## Information supplied
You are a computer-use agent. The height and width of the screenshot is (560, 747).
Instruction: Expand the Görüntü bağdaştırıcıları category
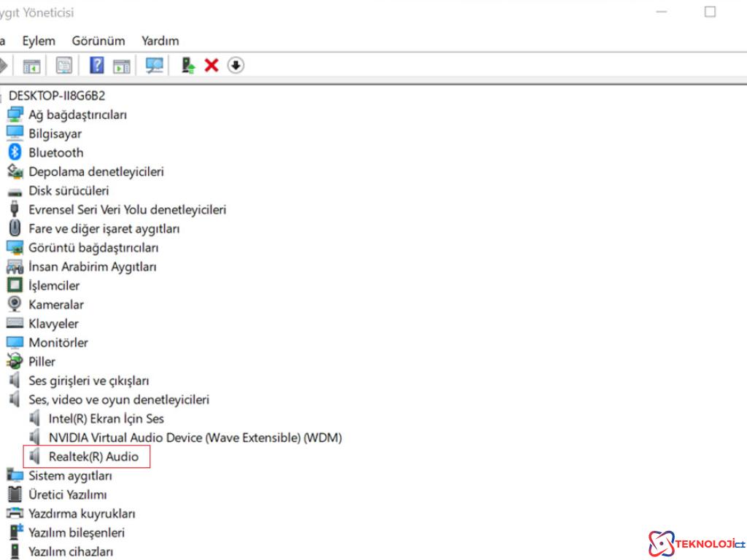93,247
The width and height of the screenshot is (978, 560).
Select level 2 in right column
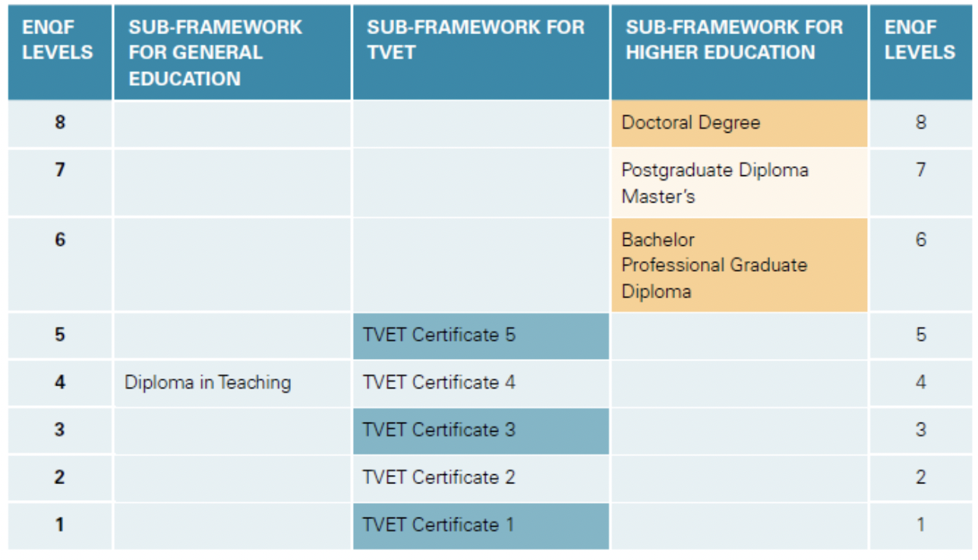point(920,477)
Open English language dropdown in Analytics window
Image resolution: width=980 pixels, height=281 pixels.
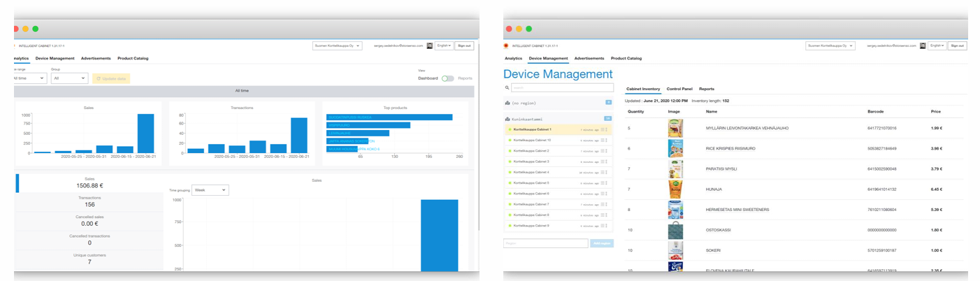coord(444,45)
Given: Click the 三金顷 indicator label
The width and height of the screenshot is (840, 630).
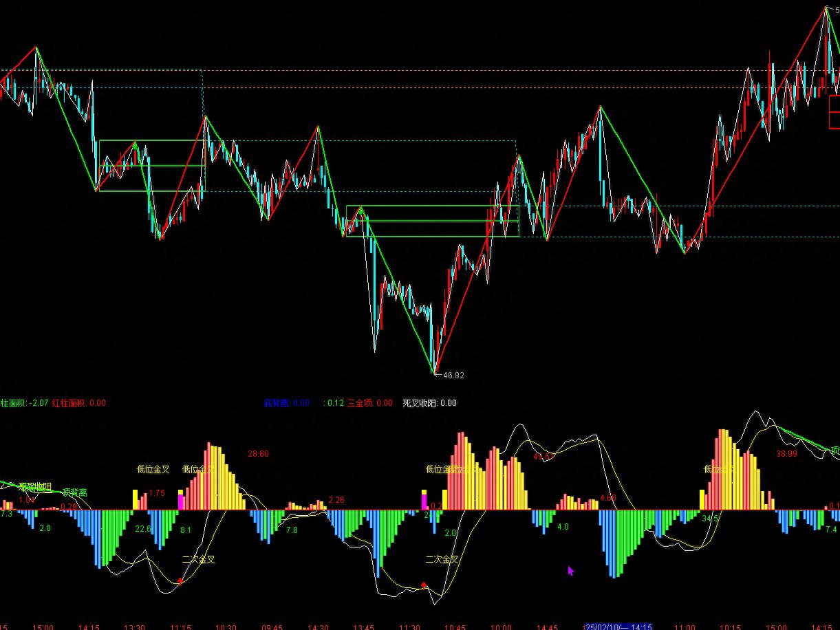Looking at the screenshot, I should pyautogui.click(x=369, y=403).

--

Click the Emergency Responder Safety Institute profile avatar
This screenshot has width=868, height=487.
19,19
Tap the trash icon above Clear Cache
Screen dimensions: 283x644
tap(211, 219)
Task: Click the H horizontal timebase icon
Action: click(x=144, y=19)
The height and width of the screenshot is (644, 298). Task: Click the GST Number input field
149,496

* * *

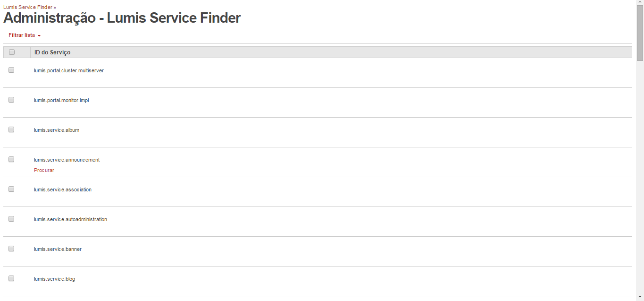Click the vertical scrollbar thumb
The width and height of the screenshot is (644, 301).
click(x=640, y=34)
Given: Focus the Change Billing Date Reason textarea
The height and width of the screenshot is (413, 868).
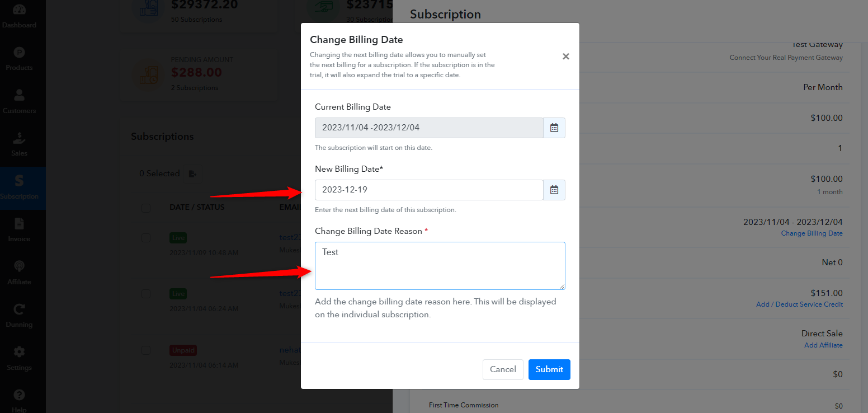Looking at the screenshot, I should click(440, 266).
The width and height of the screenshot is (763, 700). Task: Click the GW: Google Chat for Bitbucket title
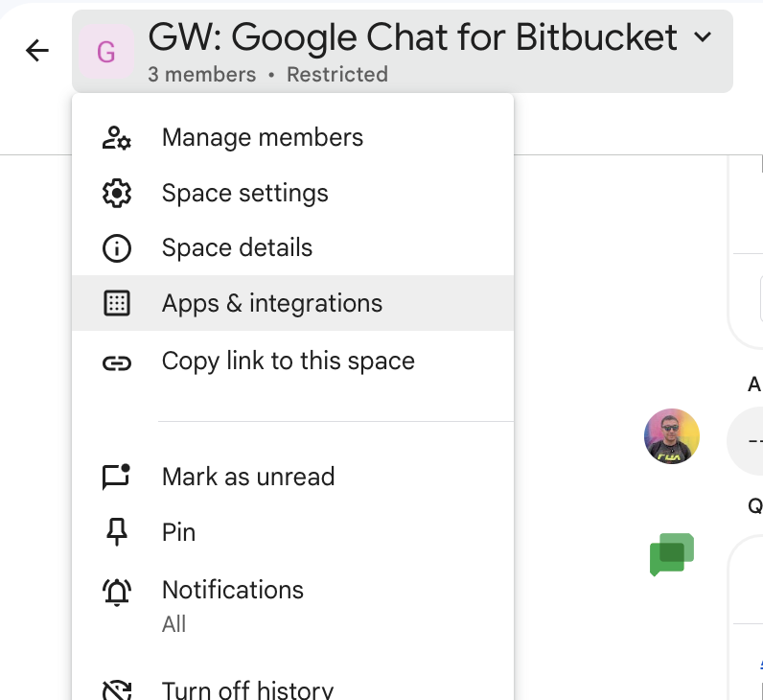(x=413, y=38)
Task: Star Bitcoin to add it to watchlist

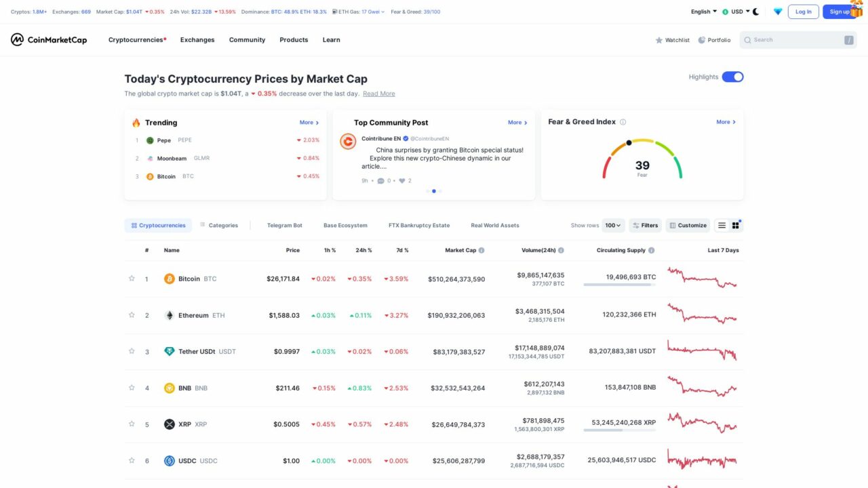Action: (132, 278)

## Brief
Look through the lines above for "Given". Say how many have it, and give no other words.

## Response area
2